[What the task requires]: Can you switch "Minimize" to "Maximize" in the material, starting with the line containing "The height and width of the screenshot is (979, 1232)." and going on through the line containing "Looking at the screenshot, I should 142,69.", and give back only those lines with nothing else changed?

◇ ◇ ◇

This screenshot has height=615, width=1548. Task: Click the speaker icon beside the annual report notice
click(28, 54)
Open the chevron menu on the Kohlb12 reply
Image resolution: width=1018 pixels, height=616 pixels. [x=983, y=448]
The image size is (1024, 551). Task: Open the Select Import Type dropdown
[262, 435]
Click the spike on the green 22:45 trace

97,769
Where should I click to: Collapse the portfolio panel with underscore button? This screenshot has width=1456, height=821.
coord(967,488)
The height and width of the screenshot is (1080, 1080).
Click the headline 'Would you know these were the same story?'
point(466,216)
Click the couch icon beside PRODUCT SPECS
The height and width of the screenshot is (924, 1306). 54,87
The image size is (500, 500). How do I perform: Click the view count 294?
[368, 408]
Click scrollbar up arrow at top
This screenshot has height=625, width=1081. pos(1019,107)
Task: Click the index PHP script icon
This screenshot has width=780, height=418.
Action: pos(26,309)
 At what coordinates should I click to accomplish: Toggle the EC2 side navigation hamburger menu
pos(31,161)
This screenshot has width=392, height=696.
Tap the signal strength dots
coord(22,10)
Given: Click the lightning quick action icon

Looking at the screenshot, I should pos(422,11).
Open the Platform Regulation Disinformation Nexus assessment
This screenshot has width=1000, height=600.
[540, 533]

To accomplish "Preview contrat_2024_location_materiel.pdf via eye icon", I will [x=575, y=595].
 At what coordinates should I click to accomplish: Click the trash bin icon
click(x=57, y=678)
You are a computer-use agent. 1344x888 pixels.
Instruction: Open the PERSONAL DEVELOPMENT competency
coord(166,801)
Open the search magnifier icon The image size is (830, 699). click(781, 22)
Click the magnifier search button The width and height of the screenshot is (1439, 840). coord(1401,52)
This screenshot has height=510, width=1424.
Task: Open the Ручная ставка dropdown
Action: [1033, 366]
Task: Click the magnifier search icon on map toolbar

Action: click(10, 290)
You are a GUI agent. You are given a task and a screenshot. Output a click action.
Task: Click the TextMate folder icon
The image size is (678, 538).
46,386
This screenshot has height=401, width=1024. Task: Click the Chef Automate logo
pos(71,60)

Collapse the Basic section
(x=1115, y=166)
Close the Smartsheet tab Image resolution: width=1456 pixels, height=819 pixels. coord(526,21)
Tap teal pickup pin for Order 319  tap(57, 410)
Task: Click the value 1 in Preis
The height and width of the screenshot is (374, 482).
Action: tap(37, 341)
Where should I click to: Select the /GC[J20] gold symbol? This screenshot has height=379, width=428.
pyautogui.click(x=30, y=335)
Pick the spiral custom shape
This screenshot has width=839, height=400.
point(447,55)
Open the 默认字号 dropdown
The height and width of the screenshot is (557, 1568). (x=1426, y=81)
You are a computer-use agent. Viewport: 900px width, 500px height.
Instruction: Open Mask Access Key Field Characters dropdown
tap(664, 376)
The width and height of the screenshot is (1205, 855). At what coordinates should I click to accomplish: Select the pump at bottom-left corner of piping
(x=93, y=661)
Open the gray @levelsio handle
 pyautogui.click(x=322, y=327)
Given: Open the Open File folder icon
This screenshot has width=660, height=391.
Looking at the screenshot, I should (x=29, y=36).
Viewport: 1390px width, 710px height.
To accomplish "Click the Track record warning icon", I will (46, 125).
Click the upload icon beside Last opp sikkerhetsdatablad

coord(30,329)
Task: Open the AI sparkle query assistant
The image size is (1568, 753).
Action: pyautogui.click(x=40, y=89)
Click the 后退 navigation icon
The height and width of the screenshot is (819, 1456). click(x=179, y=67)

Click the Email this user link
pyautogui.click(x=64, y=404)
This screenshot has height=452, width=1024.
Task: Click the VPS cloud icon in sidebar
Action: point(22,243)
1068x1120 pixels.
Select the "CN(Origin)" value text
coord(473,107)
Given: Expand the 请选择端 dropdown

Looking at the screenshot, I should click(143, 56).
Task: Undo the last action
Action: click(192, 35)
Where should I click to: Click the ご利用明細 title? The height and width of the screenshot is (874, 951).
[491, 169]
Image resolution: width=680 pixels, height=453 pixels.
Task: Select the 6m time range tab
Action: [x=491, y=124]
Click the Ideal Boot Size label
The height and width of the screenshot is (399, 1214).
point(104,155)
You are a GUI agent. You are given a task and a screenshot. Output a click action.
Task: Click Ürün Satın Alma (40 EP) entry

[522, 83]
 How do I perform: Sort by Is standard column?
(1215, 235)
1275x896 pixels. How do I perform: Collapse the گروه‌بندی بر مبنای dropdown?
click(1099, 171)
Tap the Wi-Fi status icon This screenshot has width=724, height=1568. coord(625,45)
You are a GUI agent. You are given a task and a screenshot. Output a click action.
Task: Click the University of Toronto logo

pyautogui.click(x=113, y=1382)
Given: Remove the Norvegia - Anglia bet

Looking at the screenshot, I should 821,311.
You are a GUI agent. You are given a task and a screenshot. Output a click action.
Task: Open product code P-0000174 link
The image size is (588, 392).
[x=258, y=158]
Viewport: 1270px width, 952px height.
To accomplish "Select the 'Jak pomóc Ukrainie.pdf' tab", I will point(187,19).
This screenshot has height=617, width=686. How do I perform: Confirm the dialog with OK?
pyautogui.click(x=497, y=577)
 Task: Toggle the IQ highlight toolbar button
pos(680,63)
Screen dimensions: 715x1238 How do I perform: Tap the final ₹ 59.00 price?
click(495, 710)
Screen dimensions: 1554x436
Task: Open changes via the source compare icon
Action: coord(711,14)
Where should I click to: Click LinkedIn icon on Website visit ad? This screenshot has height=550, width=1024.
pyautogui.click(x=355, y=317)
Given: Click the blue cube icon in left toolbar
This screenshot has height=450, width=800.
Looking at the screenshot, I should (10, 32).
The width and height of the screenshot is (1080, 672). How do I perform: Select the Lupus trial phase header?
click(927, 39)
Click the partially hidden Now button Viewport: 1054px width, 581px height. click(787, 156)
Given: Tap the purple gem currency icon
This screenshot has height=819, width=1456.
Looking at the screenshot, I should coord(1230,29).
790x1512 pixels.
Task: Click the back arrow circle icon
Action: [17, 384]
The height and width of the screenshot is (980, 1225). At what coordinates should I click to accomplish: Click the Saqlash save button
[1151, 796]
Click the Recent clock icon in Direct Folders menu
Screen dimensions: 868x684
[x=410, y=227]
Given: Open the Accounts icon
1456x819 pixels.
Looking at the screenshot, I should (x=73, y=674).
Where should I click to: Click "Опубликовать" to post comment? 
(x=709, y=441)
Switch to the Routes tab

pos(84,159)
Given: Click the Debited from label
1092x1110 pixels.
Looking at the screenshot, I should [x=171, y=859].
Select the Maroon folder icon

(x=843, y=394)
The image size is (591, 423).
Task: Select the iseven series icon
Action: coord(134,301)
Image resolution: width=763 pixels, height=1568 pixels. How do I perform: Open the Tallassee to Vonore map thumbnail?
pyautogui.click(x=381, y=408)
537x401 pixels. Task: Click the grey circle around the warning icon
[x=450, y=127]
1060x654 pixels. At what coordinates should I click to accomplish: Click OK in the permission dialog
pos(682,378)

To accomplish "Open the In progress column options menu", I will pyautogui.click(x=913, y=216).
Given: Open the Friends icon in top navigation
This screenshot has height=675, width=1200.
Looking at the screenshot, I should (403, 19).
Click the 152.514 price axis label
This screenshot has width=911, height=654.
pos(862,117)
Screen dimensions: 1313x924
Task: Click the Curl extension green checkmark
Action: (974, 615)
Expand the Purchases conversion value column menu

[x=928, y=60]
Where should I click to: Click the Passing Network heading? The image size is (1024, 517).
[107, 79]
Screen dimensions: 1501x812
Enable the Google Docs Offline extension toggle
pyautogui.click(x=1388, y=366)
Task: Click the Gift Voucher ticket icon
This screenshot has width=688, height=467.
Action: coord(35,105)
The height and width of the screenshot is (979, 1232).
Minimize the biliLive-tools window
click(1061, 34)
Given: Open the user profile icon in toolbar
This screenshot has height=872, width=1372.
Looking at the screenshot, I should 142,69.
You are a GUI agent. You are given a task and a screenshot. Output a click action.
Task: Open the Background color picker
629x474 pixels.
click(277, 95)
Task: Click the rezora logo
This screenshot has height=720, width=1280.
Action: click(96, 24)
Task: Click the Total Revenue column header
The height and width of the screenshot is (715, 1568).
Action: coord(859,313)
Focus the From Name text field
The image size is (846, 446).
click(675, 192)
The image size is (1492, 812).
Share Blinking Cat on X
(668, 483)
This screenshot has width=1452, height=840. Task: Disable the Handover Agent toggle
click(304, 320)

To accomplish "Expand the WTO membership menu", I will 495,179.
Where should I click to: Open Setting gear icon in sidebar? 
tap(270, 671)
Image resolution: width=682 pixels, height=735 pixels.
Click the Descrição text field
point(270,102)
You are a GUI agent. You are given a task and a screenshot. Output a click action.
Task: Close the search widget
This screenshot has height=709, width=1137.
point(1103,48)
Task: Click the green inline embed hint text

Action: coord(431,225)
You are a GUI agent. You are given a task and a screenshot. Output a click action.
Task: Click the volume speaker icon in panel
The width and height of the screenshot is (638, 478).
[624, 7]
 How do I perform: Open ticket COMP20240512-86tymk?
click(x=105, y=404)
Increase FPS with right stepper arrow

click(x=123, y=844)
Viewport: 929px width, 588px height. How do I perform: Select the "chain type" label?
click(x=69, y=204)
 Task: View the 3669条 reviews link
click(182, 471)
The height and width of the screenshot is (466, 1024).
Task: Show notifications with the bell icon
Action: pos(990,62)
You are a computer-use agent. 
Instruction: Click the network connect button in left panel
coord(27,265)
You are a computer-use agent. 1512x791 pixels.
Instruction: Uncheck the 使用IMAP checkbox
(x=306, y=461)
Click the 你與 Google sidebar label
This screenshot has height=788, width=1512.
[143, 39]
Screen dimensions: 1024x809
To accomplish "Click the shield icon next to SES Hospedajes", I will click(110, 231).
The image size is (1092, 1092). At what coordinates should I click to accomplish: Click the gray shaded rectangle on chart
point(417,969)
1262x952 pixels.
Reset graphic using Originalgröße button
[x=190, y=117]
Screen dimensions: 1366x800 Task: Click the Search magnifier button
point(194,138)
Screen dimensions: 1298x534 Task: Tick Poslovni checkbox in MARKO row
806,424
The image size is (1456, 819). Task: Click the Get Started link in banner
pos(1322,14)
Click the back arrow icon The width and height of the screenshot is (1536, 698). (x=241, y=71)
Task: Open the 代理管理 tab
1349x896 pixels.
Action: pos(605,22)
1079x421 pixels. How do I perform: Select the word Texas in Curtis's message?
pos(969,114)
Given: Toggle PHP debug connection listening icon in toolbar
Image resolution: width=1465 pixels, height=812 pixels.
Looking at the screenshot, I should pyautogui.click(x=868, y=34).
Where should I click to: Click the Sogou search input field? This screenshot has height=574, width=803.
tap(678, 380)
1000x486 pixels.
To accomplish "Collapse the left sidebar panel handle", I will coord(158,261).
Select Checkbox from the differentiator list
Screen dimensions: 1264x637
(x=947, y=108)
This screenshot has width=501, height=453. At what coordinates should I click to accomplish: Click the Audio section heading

◇ ◇ ◇

[Complete output]:
The height and width of the screenshot is (979, 1232).
Maximize the biliLive-tools window
click(1061, 34)
Given: Open the user profile icon in toolbar
This screenshot has height=872, width=1372.
Looking at the screenshot, I should 142,69.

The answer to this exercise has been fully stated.